Palm oil is a butter substitute. Every baked product at the grocery store that used to be made with butter is now made with palm oil, because it is cheaper. Palm oil is made up of long highly-saturated fatty acids that cause it to be solid at room temperature, giving it physical properties very similar to butter, making it suitable as a substitute. However saturated fatty acids are bad for your health. Butter is also saturated fat and is also somewhat bad, but palm oil is much worse because the varieties of fatty acids it contains are much different from animal fat fatty acids and the human body metabolizes them differently, so they have a much higher impact. Similar physical properties but worse health properties!

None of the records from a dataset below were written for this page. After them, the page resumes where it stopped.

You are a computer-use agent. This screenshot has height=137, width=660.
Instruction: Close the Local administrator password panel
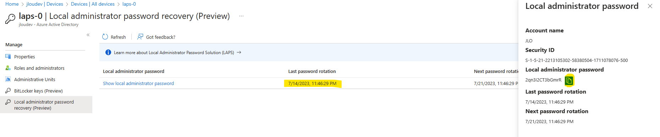click(x=650, y=6)
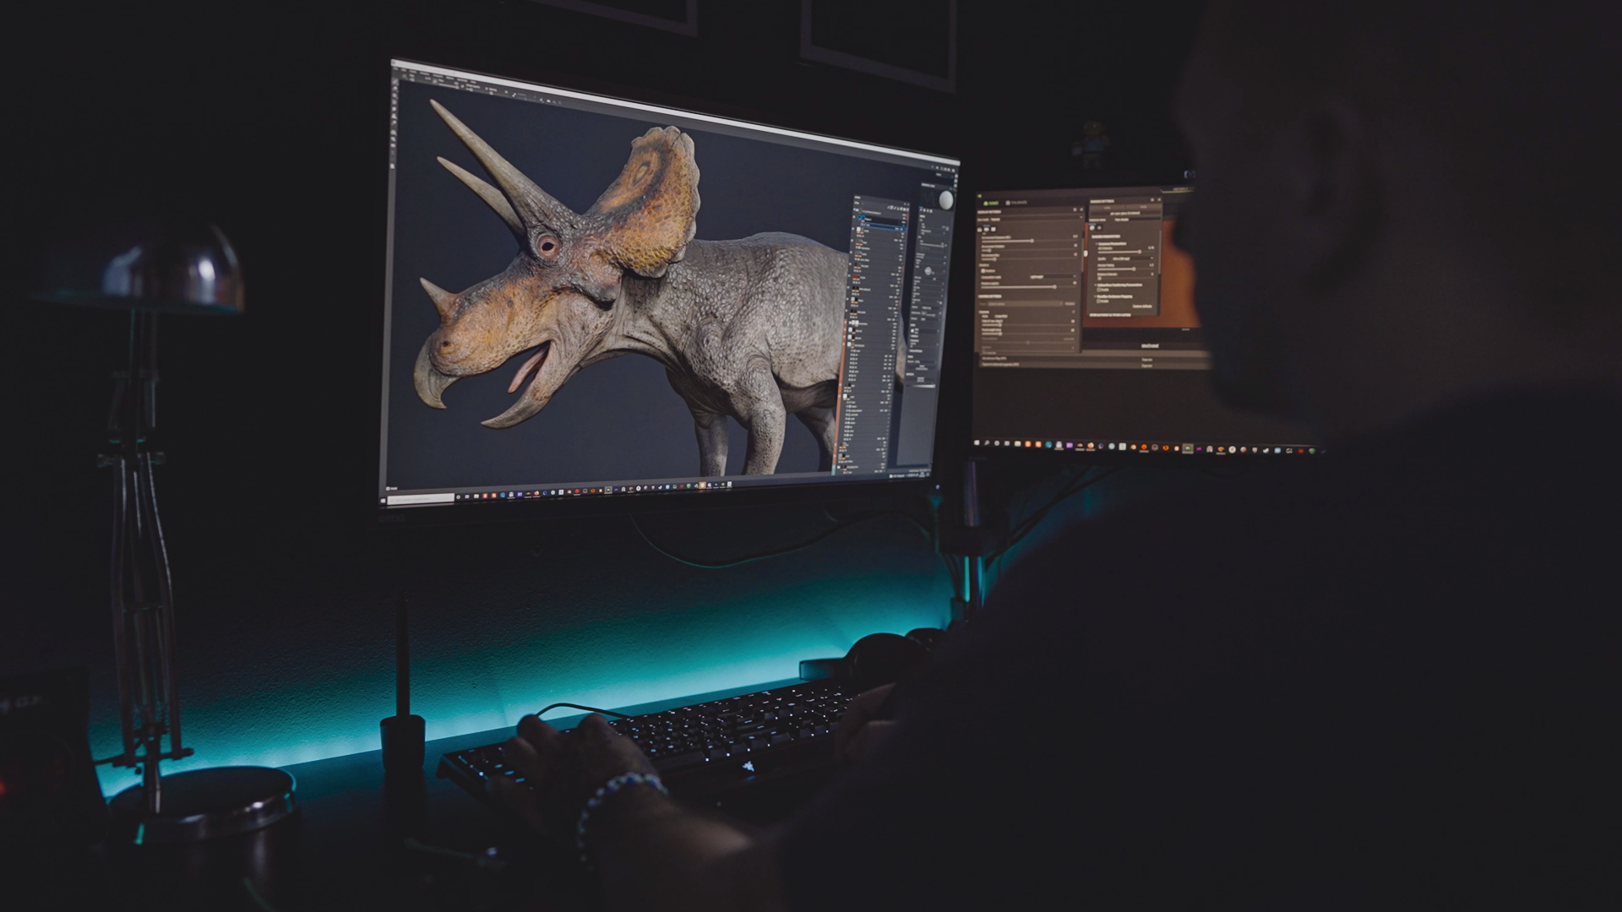
Task: Enable Parallax Occlusion Mapping checkbox
Action: 1097,301
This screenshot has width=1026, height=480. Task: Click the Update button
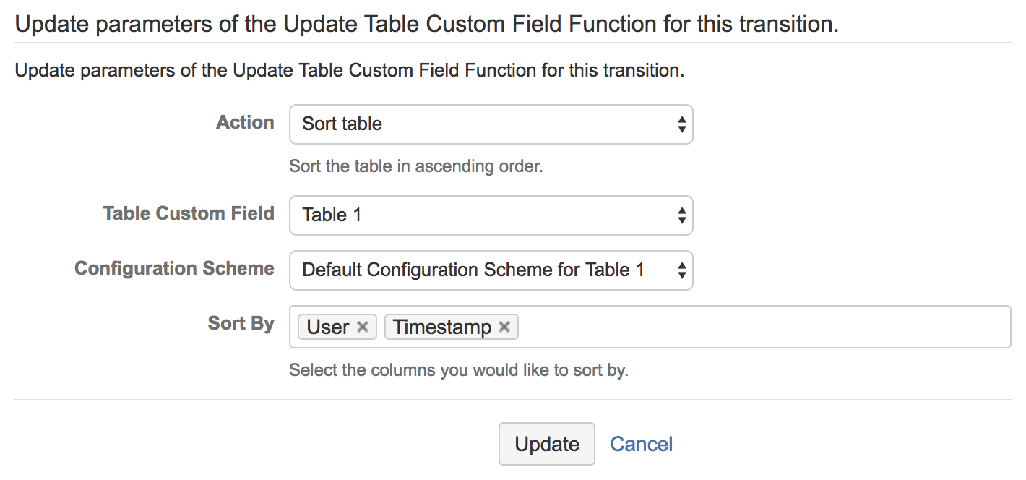[547, 444]
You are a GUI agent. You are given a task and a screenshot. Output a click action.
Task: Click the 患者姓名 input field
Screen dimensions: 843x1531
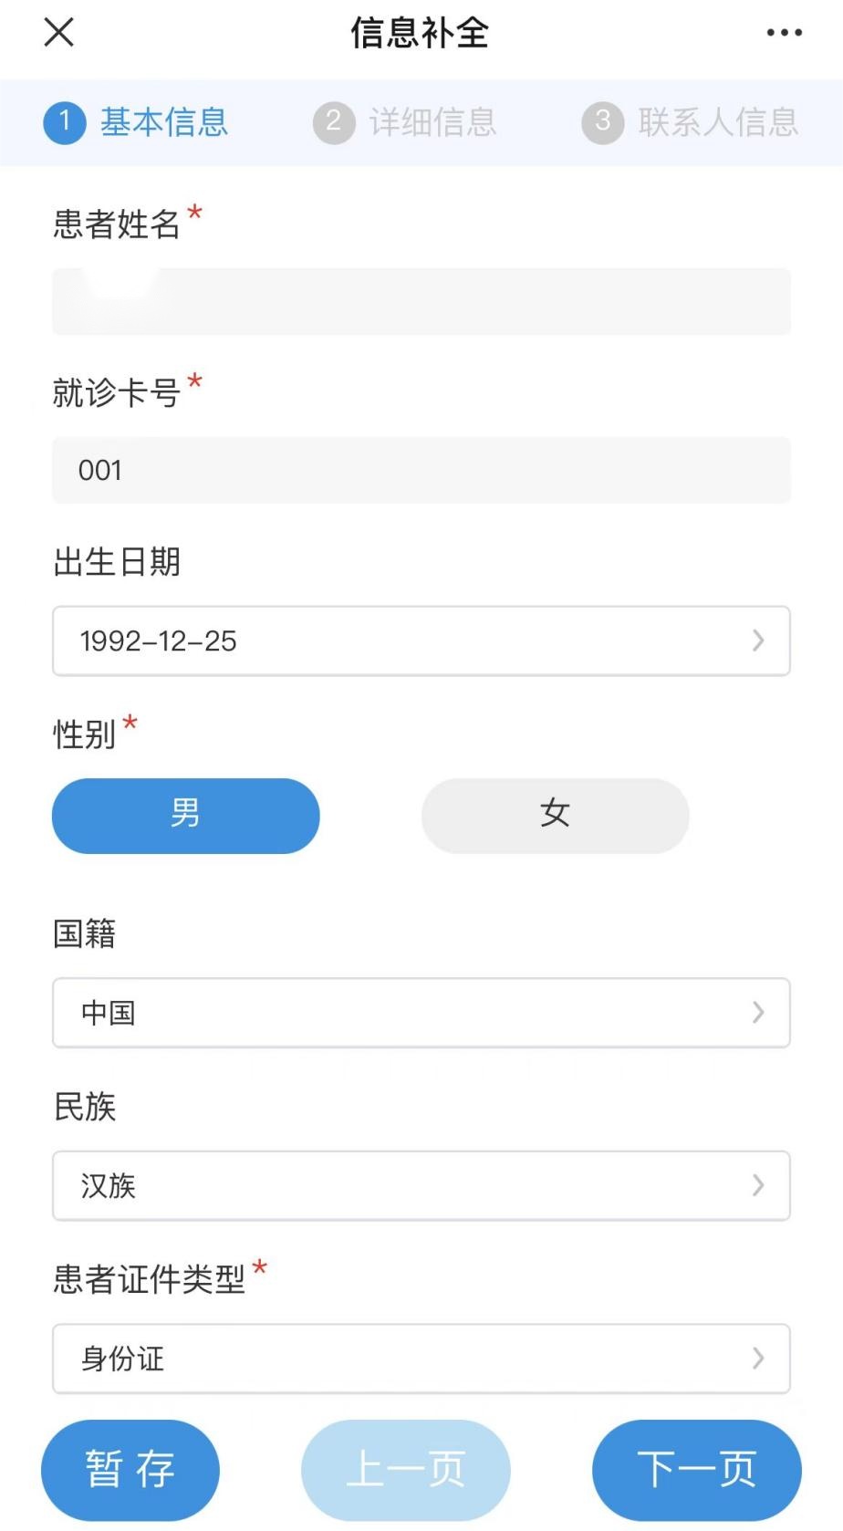422,302
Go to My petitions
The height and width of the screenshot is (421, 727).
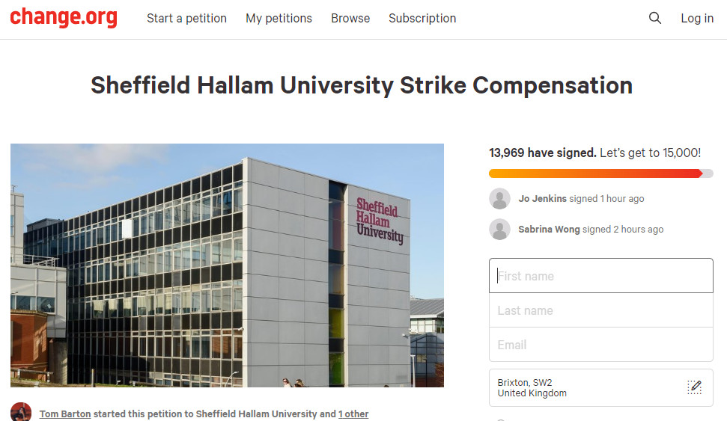pos(279,18)
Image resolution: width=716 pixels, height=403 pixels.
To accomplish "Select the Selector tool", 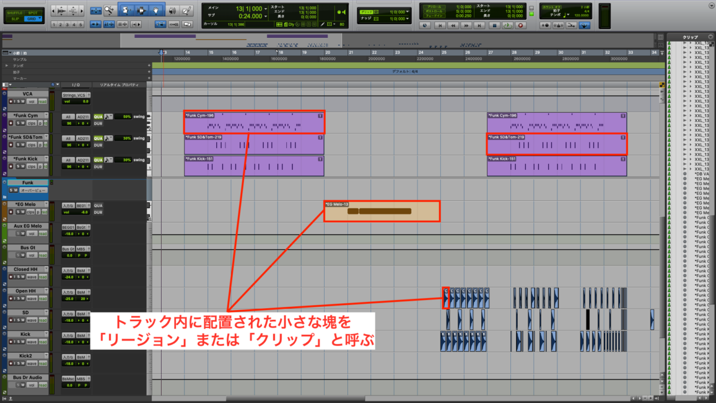I will click(141, 10).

It is nearly impossible to find frozen baked goods that are still made with butter. This pie claims to be made with healthy ingredients, and specifically touts its butter content, but it conveniently omits mentioning palm oil entirely. Since palm oil appears first on the ingredients list before butter, that means there is more of it. Possibly almost the entire "butter-like" fraction of the pie consists of palm oil.
This pie alone contains 400% daily value saturated fat, which is terrible for long-term health. I love apple pies and I was planning to eat this pie as my sole food over the course of 2 days for my One-Meal-A-Day (OMAD), but I'm not willing to risk eating palm oil. Thanks for nothing for getting my hopes up, pie box!
- traditional wholesome German ingredients like palm oil
- palm oil - just the way grandma used to make at home
- contains memories of butter
I'm sure someone below will mention how palm oil is also bad for the environment and bad for the farmers and bad for the economy. I will only be answering questions about the film Rampart.
Honestly, I don't even trust food science anymore to tell me what is healthy or not. I've completely lost faith that they have any idea of what they're talking about. The industry keeps changing their mind and fucking us around. I'm sure in 10 years they'll be like, oh noo by the way we were completely wrong about saturated fat too.
I have a simple test. Is it highly processed? Unhealthy. My definition of "highly processed" being kind of arbitrary. Looking online, palm oil can be healthy but the stuff used commercially is unrecognisable from the initial product. I'm sure if you got a palm fruit and freshly squeezed it, you'd be eating something healthy. But whatever is in that apple pie I wouldn't trust it. What I was reading
I trust butter because you can make it yourself at home. I don't trust margarine. Just eat normal food.
Do you drink water? What about coffee or tea? All of those are highly processed (or at least they should be to be safe).
Science by its nature is designed to discover new ideas, new knowledge, and new information. When those discoveries happen, the understanding of humanity on a topic changes and improves. It's why we don't dump feces into our drinking water and why our drinking water is highly processed, all thanks to John Snow's (not the character) scientific discovery.
So yes, the recommendations of food science changes because it should. But the basics have been known for a while (protein, carbs, fiber, fats, moderation, etc). The details are still being worked out, but fundamentals are known.
Quite the dishonest argument, especially fuck off with the water is processed too line. The problem with processed foods is not that they go through a manufacturing process, but that the end product contains added sugar, salt, saturated fat, or nitrates in amounts not typically found in fresh homemade foods. The rest is semantics.
So then say that those ingredients are your concerns.
It would also be reasonable to acknowledge that salt and sugar are excellent preservatives often found in freshly homemade items. As is the case with all these ingredients, the amount makes that difference between a healthy or unhealthy diet.